Luego de perseguir por años la corrupción, de señalar implacable las prácticas malolientes de los políticos del otro bando, pues solo había dos bandos, ya que los neutros, los tibios, fueron desaparecidos, luego de ser el gran enemigo de la corrupción, el nuevo gobierno, el del guerrillero de cafetería que se asombraba con su elocuencia, que se arrobaba frente a la genialidad y bonhomía de sus propios sueños, empezó a parecerse terriblemente a todo lo que había combatido. Como el personaje de ese maravilloso cuento de Jorge Zalamea, “La metamorfosis de su excelencia”, en el que el protagonista ya no soporta su propio hedor, el hedor de su enfermedad, la del poder. En un envilecimiento progresivo, comenzó a aislarse y a llegar tarde a todas las citas, incluidas las oficiales, o a no acudir, y otorgó un poder omnímodo a una chica armada de un polígrafo. En la estrategia de dividir y enconar los odios y las peleas, enfrentó a todos contra todos, empezó a llamar racistas a los que criticaran a su vicepresidenta, una morocha muy viajera y muy desparpajada para dar respuestas; en su mente, todos los que le gritaban “fuera” no eran simples opositores sino meros asesinos; los magistrados de las cortes eran peones de los partidos si fallaban en contra de alguno de sus proyectos. En uno de sus delirios proclamó, como Luis XIV, algo parecido a l’état c’est moi, con lo cual Congreso, Fiscalía, cortes, tribunales debían obedecerle. Y como al emperador se le permite todo, terminó grabándose a sí mismo tomado de la mano de una mujer transexual en una visita oficial a otro país. “No se metan en mi vida privada”, escribió en redes a quienes lo cuestionaron. Nunca trascendió qué le dijo su verdadera consorte.

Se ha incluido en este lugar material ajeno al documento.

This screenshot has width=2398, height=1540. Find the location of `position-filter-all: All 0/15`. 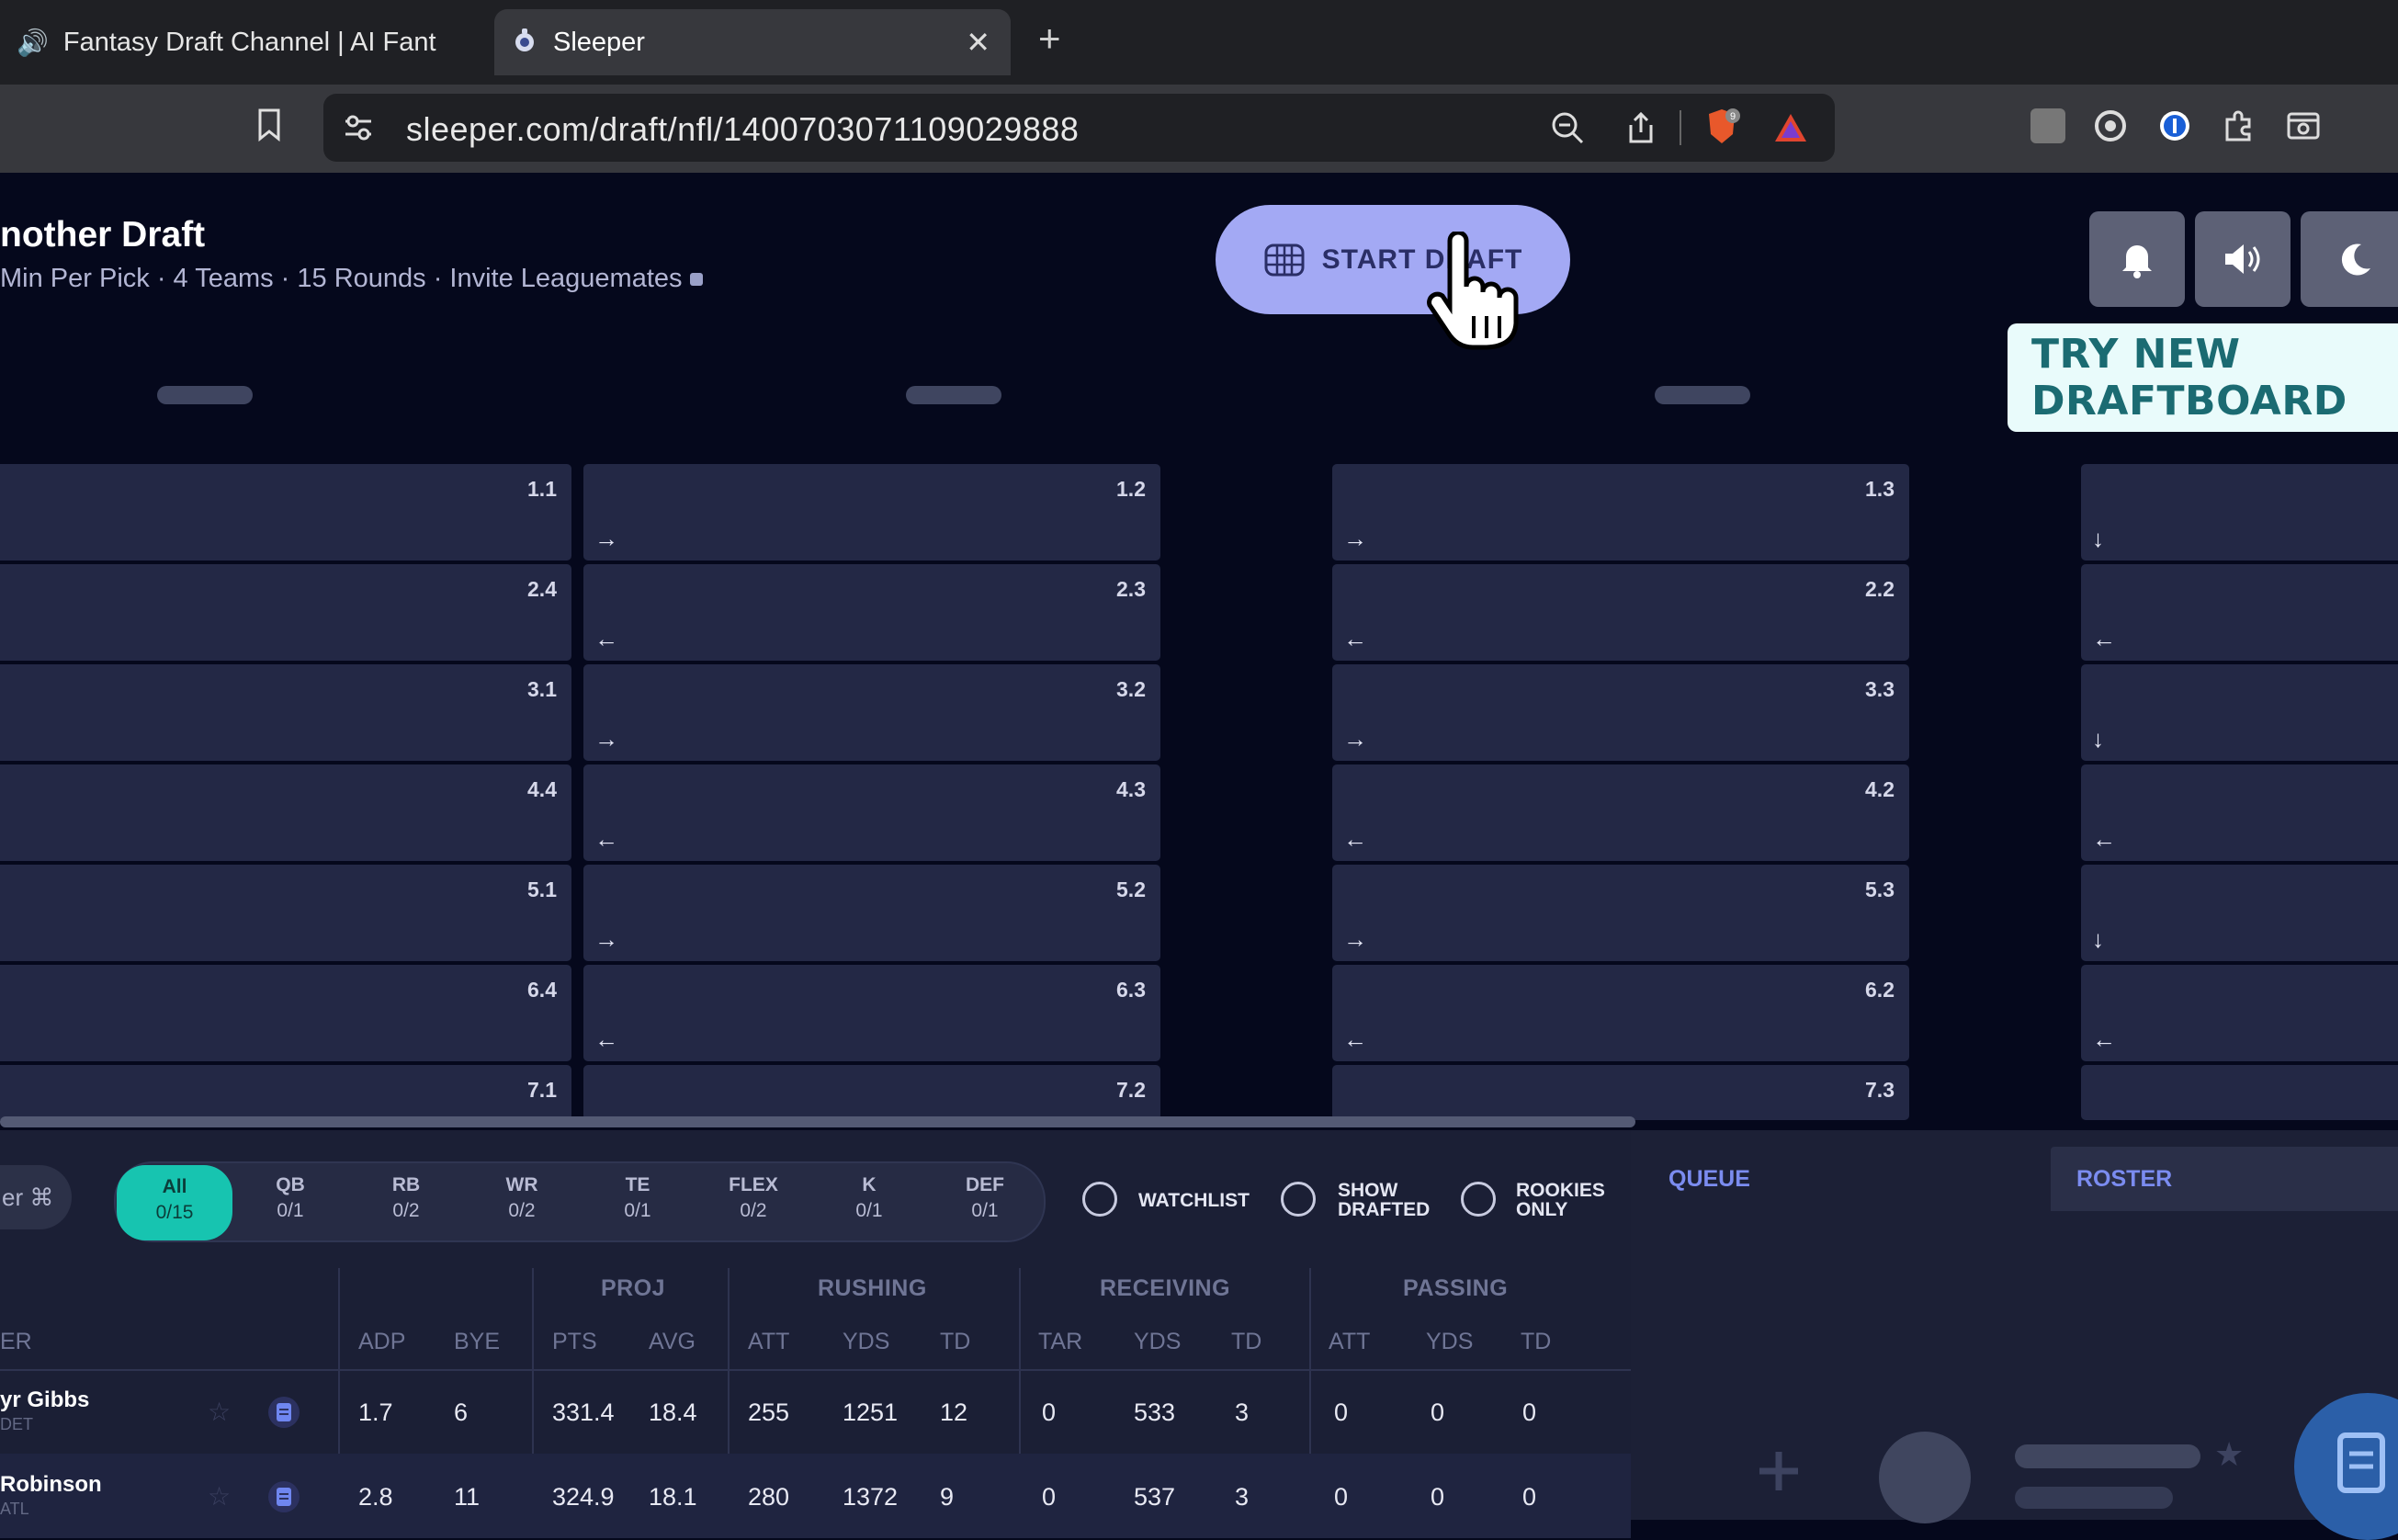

Entonces, muchos empezamos a pensar en que el hombre que se fue a ver ballenas, para no dejarse enredar en una espiral de violencias y contraviolencias, en disyuntivas sin salida, entre lo peor y lo menos peor, en esta polarización que no se detuvo y que está incendiando todo, tenía razón, que tal vez fuera sensato y responsable apartarse de ese momento histórico, con un contundente voto en blanco, con un gesto casi poético de acudir a la calma de la naturaleza, de apelar a la metáfora de aislarse para encontrarse, y después reclamar legítimamente que él no tuvo nada que ver con la debacle, e incluso proclamar ese fastidioso, pero justo, “lo advertí”.

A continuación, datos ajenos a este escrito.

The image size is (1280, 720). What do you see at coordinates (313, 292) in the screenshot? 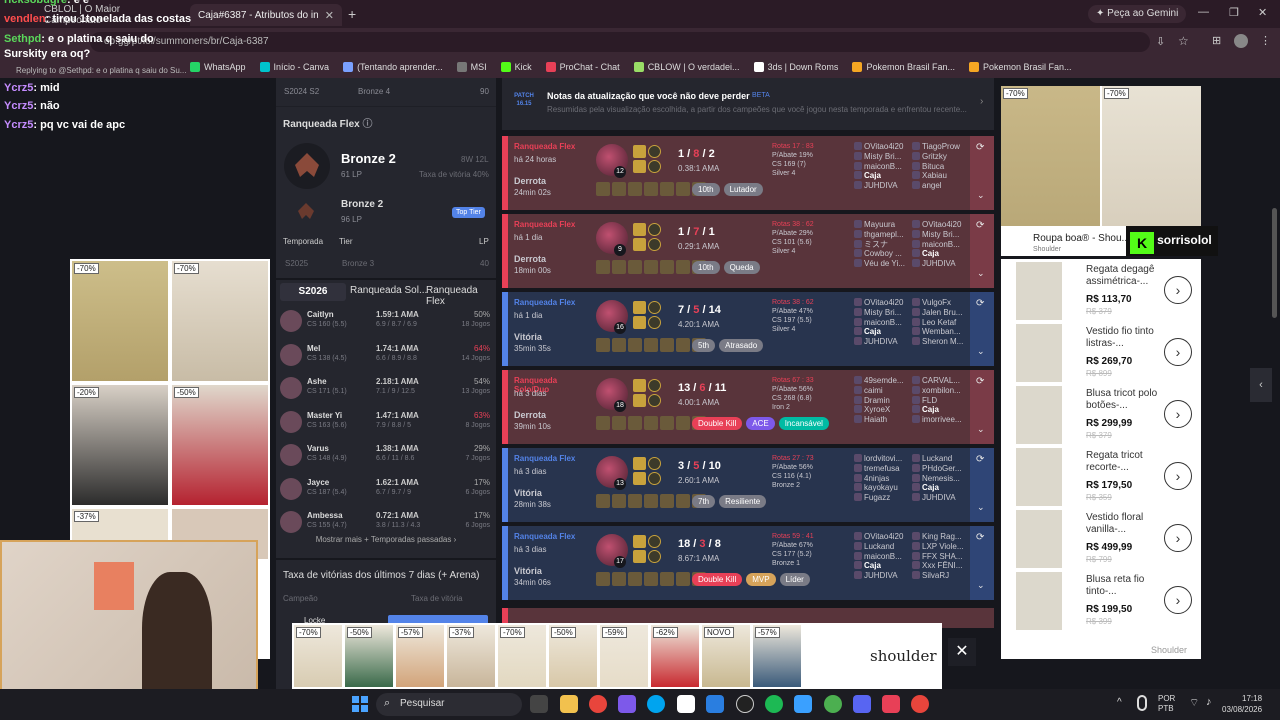
I see `tab-s2026: S2026` at bounding box center [313, 292]. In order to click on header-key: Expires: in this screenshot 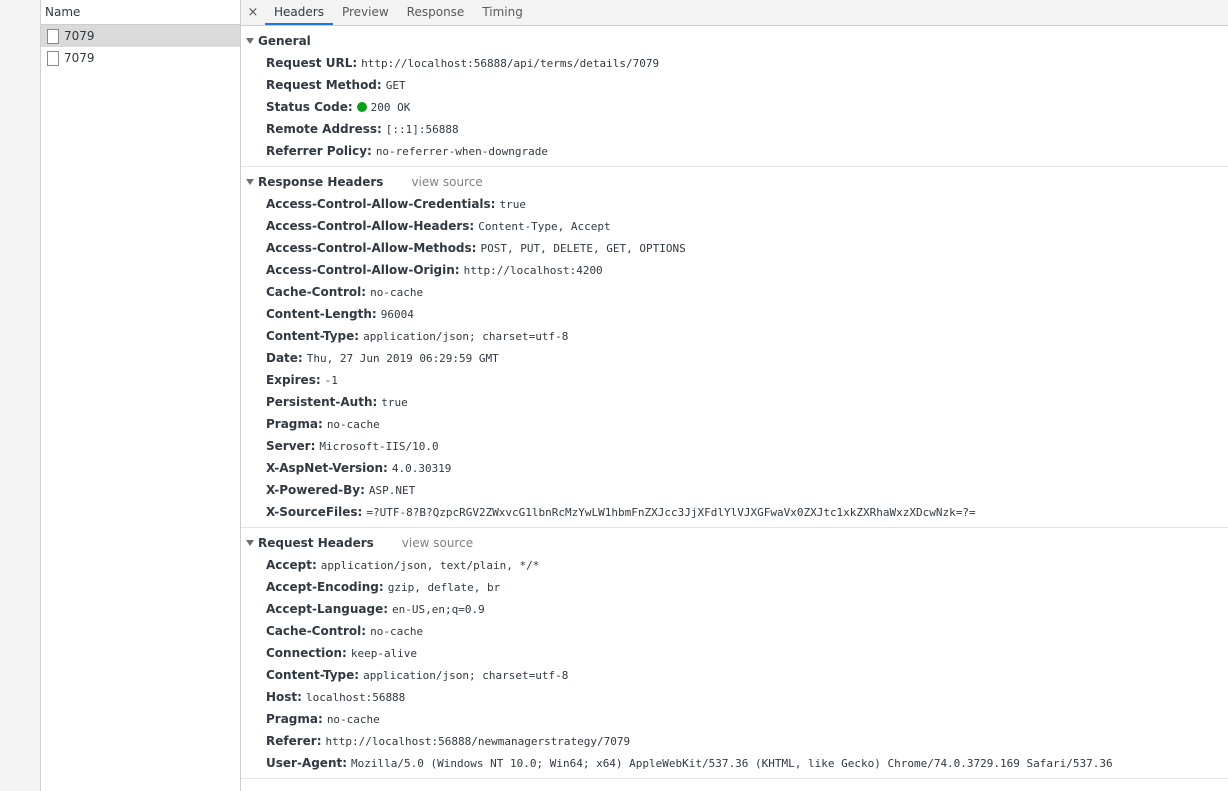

Es urgente para ese país tan de malas que vuelvan los tibios, que regresen de ver a las ballenas y empiecen a hablar, que propongan, que sin perder la mesura y el equilibrio, eleven la voz, intervengan, cuestionen y alerten. Que se conviertan en opción ante el espantoso panorama de seguir más tiempo entre ese par de bandos tan extremos, tan opuestos y a la vez tan parecidos. Tanta calentura, tanto aspaviento por fusilar al otro, lapidarlo, negarlo, excluirlo, nos condujeron al desbarrancadero de hoy. Es tiempo de que haya una opción para el centro.